Other sports aren't self-officiated. When that fails… then what?
When you ask the question like this, the answer is obvious ... it doesn't matter who sees it. The only problem with this line of thinking, though, is that it's not equitable. Yes, it's good to have the penalty called on Tiger when Tiger deserves it, no matter who makes the call, but if it's not called equally on everybody, then, well, that isn't really fair, is it? What I mean by that is simply that Tiger, and to almost the same extent, Rory, Phil, and a handful of others are under a microscope, with virtually every shot of theirs on television. Ken Duke? Not so much.
If this exact same scenario played out Friday with 30, 40 or maybe even 50 or more of the other players who are barely shown on TV then nobody would bat an eye (because nobody would have seen it). They would have "gotten away with it" so to speak. So I don't really see it as "protecting the field" when there are only 15-20, maybe 25% of the guys in the tournament who the field is being protected from.

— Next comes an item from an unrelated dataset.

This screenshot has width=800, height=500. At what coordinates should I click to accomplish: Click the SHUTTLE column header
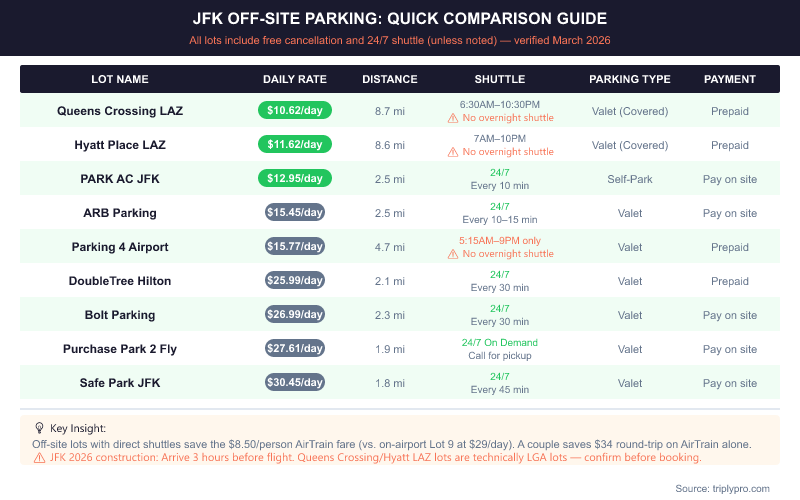point(499,79)

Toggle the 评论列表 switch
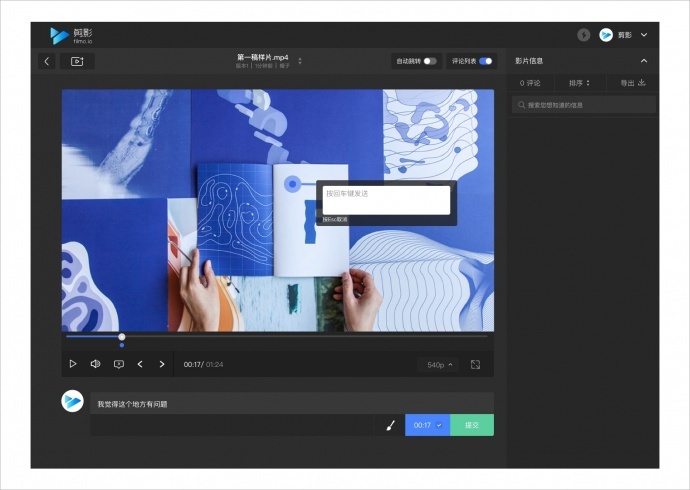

I know it's a little bit of a silly analogy but ... Imagine if they played a tournament where for whatever reason they had no TV coverage. Let's just say that the tournament got rained out and pushed back a day to Monday and the network had to pack up and move on to get ready for the big major the next week. So in the morning they have a players meeting and they inform them that there are no TV cameras, and that there are 6 rules officials on site. But instead of having them scattered throughout the course like normal, they are each going to only follow one of the marquee players for the entire round, watch them like a hawk, and make sure they don't screw up. The rest of the field is on the honor system.
Anyways, that said, I'm not really against it per se, but I can appreciate the view of those that are.